In case you didn't know, I'm a little obsessed with Harry Potter:
The Elephant House: one of the local establishments in Edinburgh where Rowling penned the first HP
my seventeenth birthday cake
my husband as The Boy Who Lived
One of the Gryffindor scarves I made :)
Next on the list: a Gryffindor beanie.
Monica and me at the midnight release party of Harry Potter and the Deathly Hallows
Zach got me a Dobby minifig for Christmas 2010
Magical and Muggle at the showing of Part 1 of Deathly Hallows
my collection of HP books along with my Freeing Dobby Lego set & the Harry Potter Sorting Hat charm holder Sara got me for my birthday once upon a time
(We recently got rid of all our paperback Harry Potter books.)
I recently had a $10 Amazon voucher from Coinstar I needed to use, so I consulted my Wish List. And what did I find I really, really, really wanted? This. :)
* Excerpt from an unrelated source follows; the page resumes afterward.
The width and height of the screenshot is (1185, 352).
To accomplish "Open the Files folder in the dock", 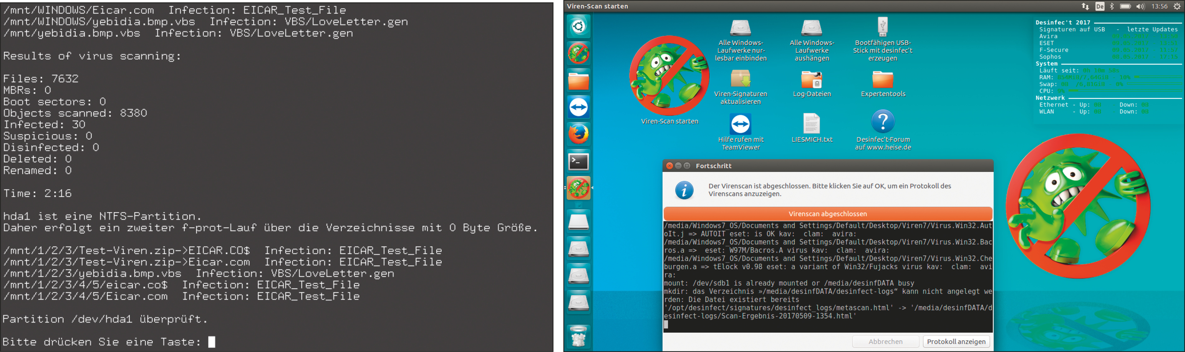I will click(x=578, y=81).
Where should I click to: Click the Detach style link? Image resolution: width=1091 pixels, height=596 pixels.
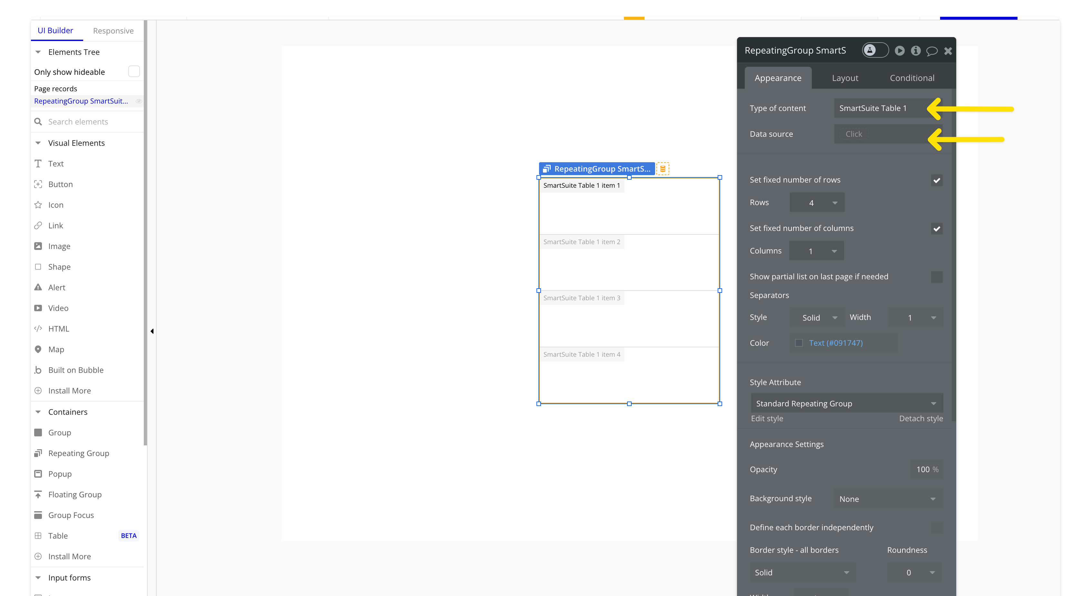pos(921,419)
The week when it arrived we had tried to bake PUMPKIN BREAD in our bread machine. It did NOT turn out. The recipe called for canned pumpkin, but all I had on hand was pumpkin pie mix. It was my understanding that you could substitute the pumpkin pie mix for the canned pumpkin as long as you omitted the seasonings and (part of) the sweetener because these are already included in the mix. The first loaf we tried did not have nearly enough pumpkin for our tastes. It did not have that dense, rich texture either. So we tried to double up on the pumpkin pie mix. Well...the bread machine rebelled and did not mix the dough enough, so it did not rise. Alas, alack, we decided to discard that recipe.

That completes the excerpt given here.